EAG asserts CREATE goes well beyond the scope of bridging the achievement gap, deep into the realm of racial inequalities viewed through the prism of some of the more liberal thinkers in education.
“None of this is particularly surprising when you consider who’s influencing CREATE Wisconsin. One of the program’s main consultants is Glenn Singleton, founder of the Pacific Educational Group. That group’s mission is to “enlighten” the nation’s educators about how public schools promote “white culture” and “white privilege.” EAG wrote.
CREATE Wisconsin’s website engages in some weighty questions about U.S. history. Case in point, a Teacher Resource Article titled “Did the Indians really invite the Pilgrims to the First Thanksgiving?”

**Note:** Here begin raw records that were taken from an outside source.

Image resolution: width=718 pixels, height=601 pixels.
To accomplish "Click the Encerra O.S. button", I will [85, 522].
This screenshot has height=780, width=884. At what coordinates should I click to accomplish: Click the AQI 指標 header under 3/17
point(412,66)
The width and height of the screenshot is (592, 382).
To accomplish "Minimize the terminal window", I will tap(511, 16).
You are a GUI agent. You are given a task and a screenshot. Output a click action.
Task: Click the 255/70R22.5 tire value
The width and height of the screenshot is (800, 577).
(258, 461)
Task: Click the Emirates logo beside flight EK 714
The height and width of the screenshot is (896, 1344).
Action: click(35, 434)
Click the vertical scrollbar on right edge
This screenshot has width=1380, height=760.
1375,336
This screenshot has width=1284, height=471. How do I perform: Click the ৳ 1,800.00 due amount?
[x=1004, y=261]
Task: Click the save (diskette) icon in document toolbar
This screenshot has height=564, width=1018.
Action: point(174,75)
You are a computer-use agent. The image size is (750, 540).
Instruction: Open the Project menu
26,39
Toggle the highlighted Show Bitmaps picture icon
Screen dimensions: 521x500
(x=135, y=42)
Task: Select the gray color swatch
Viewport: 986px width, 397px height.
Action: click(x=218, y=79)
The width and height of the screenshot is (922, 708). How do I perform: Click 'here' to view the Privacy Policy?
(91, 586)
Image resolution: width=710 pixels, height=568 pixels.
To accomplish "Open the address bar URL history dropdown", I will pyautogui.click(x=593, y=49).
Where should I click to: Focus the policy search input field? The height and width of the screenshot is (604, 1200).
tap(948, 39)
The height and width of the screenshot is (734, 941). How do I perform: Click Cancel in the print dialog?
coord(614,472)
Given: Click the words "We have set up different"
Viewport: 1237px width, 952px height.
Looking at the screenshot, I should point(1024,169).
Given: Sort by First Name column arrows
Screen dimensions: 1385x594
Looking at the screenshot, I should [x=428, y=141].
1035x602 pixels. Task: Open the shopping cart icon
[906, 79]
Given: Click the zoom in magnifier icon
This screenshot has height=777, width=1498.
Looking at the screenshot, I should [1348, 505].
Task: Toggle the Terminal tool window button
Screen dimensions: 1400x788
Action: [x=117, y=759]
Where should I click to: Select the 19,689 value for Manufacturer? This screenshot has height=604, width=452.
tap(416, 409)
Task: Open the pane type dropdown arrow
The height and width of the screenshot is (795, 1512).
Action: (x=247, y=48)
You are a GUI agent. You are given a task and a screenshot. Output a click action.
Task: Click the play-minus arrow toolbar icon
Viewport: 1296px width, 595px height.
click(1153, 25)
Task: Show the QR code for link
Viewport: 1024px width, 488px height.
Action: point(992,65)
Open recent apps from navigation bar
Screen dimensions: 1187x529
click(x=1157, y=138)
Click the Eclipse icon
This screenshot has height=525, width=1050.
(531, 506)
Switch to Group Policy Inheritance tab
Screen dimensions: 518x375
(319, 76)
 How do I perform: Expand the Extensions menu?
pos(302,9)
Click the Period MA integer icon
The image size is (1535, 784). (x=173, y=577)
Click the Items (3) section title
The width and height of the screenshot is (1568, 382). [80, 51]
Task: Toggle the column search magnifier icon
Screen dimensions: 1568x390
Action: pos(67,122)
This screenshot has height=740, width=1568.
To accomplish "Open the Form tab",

The answer, the article states, is less important than how the “stereotypes” of the story of the first Thanksgiving have pervaded the classroom unexamined.
“We believe that the concept of giving thanks or gratitude should be impressed upon children and that the Thanksgiving season is a good time to do that in the schools. But we also believe that the stereotypes of “Indians” that we often see in classrooms around the time of Thanksgiving only reinforce the simplistic and misleading images of Native People that non-Native children may already have,” the article notes.
“As for the last question, about the ‘First Thanksgiving':
“We feel that the term ‘First Thanksgiving’ is an extremely biased one. The ‘pot luck’ meal that is remembered today, whether it was truly a ‘thanksgiving’ or not, whether it really happened or not, may have been the first European ‘harvest home’ or fall festival on this continent. But for centuries — for thousands of years in fact — Indigenous communities here had been celebrating thanks many time a year for what Mother Earth gave them. They still do today.”
For the record, CREATE Wisconsin operates on about $890,000 in taxpayer funding per year, according to the EAG expose.